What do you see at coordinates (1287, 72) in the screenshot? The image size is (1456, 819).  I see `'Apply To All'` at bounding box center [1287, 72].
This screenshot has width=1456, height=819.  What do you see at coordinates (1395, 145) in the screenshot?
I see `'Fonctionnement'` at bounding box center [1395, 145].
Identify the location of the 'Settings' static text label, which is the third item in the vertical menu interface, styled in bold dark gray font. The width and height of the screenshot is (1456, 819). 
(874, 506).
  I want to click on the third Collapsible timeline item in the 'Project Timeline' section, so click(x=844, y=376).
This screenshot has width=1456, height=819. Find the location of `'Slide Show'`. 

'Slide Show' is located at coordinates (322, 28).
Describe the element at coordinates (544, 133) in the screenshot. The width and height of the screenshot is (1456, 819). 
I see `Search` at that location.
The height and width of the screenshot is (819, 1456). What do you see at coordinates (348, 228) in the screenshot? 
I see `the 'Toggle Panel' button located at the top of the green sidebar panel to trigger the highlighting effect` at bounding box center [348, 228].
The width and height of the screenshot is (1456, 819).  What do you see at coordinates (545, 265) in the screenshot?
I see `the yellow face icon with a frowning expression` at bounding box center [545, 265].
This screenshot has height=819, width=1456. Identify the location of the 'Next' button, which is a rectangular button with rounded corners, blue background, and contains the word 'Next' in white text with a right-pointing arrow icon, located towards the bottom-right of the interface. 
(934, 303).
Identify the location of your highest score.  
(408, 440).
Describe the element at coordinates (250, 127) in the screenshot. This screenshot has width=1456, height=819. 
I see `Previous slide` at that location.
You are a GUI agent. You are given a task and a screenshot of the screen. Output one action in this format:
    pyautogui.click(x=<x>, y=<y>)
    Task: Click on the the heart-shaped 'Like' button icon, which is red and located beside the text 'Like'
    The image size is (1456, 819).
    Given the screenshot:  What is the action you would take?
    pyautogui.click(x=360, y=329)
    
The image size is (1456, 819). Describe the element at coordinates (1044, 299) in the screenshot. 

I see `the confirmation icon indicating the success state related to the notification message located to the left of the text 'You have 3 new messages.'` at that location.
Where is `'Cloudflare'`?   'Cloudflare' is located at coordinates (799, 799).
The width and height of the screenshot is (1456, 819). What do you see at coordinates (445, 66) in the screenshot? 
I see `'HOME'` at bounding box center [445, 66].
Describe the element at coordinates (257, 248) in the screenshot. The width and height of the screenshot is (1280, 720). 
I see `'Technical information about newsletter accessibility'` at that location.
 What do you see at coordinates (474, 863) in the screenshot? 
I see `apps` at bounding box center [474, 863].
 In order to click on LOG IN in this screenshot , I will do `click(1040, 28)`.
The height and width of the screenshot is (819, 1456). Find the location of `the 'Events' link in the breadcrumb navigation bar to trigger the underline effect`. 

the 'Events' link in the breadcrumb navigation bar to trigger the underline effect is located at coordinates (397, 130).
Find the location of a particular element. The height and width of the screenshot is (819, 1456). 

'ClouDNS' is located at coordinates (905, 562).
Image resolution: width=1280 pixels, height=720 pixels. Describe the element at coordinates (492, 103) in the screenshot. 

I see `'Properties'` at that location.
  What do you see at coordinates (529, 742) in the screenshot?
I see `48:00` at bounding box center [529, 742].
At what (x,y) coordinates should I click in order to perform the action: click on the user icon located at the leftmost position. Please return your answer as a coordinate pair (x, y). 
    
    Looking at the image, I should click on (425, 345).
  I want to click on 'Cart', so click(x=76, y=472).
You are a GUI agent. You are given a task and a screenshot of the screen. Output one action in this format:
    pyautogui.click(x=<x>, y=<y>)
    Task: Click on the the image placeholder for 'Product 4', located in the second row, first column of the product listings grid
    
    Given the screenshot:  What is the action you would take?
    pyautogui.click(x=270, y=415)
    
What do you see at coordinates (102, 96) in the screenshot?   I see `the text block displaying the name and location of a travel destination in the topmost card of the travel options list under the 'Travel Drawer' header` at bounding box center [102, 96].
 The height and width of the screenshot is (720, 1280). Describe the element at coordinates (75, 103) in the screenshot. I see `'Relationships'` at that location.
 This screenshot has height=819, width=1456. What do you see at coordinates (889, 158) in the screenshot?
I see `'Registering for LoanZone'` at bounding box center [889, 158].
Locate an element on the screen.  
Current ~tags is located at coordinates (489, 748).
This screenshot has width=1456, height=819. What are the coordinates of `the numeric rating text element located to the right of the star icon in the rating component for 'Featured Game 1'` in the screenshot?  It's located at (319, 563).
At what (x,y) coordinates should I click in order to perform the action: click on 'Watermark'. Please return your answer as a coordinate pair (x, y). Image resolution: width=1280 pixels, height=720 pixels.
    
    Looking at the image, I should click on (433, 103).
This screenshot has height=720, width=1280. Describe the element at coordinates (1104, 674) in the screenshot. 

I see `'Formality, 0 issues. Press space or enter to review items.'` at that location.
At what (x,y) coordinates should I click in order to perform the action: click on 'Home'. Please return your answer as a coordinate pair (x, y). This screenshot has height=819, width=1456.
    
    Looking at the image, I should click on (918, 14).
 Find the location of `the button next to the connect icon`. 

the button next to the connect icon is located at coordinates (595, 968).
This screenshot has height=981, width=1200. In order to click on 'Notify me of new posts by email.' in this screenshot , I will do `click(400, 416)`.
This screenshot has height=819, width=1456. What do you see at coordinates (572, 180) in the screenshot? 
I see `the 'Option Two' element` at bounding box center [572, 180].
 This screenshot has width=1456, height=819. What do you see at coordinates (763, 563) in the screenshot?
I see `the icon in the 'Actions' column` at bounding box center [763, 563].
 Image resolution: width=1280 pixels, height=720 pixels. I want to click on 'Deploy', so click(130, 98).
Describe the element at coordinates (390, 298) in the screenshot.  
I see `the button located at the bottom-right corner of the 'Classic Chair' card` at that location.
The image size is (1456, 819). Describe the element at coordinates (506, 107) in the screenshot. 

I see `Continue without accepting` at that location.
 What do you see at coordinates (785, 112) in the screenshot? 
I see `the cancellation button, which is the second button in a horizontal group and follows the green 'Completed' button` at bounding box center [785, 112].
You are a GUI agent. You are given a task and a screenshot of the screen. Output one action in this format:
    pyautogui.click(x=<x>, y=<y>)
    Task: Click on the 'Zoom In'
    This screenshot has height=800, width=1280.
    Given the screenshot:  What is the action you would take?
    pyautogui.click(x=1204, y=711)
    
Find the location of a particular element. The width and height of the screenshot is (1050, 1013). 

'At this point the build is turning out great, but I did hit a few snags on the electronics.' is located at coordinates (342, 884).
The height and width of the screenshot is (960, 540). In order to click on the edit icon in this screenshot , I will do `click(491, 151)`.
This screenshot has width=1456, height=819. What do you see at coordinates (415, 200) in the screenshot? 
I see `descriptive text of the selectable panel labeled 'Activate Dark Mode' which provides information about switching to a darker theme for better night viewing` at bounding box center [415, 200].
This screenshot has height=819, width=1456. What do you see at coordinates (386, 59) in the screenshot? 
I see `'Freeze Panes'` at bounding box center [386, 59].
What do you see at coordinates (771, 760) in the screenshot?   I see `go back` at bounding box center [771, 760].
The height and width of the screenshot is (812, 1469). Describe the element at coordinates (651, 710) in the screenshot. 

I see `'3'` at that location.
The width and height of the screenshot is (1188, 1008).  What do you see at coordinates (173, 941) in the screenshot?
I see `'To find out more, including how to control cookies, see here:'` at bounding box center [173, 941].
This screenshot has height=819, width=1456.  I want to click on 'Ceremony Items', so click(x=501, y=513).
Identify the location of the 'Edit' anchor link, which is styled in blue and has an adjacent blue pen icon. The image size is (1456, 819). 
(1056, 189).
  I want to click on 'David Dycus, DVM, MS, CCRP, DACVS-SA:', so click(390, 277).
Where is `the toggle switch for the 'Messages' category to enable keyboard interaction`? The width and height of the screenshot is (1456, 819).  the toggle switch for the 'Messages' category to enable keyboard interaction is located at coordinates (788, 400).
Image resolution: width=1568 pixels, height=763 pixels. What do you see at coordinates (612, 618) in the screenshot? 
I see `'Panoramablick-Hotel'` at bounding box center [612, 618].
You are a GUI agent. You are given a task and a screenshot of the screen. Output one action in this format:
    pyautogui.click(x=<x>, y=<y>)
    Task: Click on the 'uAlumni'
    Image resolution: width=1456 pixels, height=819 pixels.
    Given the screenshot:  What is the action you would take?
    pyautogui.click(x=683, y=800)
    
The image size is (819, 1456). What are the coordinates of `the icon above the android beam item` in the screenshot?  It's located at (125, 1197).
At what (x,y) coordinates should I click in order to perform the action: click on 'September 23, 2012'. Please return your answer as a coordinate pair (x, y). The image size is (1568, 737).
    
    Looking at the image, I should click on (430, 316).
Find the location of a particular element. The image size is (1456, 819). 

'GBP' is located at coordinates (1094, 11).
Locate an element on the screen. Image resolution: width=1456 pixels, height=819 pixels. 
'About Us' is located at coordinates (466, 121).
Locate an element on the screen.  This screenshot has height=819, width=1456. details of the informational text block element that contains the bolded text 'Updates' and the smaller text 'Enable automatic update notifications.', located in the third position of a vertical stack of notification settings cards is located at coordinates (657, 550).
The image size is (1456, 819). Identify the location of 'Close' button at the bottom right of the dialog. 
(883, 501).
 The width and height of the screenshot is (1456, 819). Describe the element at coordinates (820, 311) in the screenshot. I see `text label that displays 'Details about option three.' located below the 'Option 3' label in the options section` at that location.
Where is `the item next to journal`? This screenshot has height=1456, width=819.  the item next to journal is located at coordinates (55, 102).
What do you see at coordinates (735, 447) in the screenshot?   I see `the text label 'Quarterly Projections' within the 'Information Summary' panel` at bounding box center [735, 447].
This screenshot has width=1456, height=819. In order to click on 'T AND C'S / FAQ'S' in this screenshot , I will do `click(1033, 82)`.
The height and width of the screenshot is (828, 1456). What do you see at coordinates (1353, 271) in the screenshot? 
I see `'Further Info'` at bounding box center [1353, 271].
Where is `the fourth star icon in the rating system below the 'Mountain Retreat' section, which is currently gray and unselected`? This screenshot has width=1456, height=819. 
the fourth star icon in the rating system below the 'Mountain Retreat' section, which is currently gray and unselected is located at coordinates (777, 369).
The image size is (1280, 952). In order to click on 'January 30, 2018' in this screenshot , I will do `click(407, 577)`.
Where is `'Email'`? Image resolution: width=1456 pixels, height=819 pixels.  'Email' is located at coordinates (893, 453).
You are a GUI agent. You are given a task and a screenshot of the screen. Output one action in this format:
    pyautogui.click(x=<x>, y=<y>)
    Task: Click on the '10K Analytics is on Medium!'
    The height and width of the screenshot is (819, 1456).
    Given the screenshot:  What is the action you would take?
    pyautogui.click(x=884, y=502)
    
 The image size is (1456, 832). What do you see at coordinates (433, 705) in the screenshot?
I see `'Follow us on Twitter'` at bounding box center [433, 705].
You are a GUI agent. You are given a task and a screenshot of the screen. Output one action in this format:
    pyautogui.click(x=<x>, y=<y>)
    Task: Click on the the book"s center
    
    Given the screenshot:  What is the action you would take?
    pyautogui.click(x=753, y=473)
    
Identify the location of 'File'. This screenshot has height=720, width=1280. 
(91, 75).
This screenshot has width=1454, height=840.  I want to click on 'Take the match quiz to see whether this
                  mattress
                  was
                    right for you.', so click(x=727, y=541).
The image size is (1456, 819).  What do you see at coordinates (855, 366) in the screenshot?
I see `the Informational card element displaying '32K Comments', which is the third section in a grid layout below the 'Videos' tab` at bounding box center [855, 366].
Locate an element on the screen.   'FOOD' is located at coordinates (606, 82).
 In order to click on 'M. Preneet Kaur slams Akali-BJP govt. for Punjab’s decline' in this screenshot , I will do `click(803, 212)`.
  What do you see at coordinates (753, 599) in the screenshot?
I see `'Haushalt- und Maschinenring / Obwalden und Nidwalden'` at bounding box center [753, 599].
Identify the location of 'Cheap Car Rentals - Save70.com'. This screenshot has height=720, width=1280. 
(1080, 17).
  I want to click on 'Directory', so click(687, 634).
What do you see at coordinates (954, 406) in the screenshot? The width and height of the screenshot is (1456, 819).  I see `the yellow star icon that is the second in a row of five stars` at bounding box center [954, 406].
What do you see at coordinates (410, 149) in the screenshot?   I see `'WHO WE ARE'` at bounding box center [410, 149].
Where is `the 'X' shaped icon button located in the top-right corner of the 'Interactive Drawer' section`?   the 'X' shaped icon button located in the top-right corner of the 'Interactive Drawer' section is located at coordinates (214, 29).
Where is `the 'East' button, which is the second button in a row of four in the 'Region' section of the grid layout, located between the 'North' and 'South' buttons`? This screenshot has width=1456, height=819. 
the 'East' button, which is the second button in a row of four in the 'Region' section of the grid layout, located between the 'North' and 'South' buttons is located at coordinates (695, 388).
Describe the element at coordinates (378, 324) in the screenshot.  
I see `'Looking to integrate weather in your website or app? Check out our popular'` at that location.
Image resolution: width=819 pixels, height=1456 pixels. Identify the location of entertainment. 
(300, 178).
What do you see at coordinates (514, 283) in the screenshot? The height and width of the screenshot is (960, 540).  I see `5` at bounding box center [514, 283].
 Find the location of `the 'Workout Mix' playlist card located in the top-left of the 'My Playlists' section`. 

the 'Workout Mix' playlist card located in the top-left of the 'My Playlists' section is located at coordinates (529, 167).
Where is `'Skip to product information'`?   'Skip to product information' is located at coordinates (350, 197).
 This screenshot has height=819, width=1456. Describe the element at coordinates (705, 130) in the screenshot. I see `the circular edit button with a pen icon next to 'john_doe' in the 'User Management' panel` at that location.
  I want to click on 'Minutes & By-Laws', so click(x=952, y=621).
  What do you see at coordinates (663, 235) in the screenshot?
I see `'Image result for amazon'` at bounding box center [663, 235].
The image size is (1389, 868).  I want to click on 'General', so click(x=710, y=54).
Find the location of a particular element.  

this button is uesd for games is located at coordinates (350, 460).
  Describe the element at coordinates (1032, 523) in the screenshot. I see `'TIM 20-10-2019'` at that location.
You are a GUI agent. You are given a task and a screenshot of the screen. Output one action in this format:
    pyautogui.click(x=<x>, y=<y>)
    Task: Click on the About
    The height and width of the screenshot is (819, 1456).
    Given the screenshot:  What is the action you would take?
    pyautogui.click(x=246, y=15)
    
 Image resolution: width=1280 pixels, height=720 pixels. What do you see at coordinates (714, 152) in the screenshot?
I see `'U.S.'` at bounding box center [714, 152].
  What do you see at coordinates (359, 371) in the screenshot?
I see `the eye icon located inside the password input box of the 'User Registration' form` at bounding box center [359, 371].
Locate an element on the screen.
################
Problem to work on - Copy the lines above word for word, starting at the line containing "Image resolution: width=1280 pixels, height=720 pixels. Describe" and ending at the line containing "This screenshot has width=1456, height=819. What are".

Answer to the exercise -
Image resolution: width=1280 pixels, height=720 pixels. Describe the element at coordinates (492, 103) in the screenshot. 

I see `'Properties'` at that location.
  What do you see at coordinates (529, 742) in the screenshot?
I see `48:00` at bounding box center [529, 742].
At what (x,y) coordinates should I click in order to perform the action: click on the user icon located at the leftmost position. Please return your answer as a coordinate pair (x, y). 
    
    Looking at the image, I should click on (425, 345).
  I want to click on 'Cart', so click(x=76, y=472).
You are a GUI agent. You are given a task and a screenshot of the screen. Output one action in this format:
    pyautogui.click(x=<x>, y=<y>)
    Task: Click on the the image placeholder for 'Product 4', located in the second row, first column of the product listings grid
    
    Given the screenshot:  What is the action you would take?
    pyautogui.click(x=270, y=415)
    
What do you see at coordinates (102, 96) in the screenshot?   I see `the text block displaying the name and location of a travel destination in the topmost card of the travel options list under the 'Travel Drawer' header` at bounding box center [102, 96].
 The height and width of the screenshot is (720, 1280). Describe the element at coordinates (75, 103) in the screenshot. I see `'Relationships'` at that location.
 This screenshot has height=819, width=1456. What do you see at coordinates (889, 158) in the screenshot?
I see `'Registering for LoanZone'` at bounding box center [889, 158].
Locate an element on the screen.  
Current ~tags is located at coordinates (489, 748).
This screenshot has width=1456, height=819. What are the coordinates of `the numeric rating text element located to the right of the star icon in the rating component for 'Featured Game 1'` in the screenshot?  It's located at (319, 563).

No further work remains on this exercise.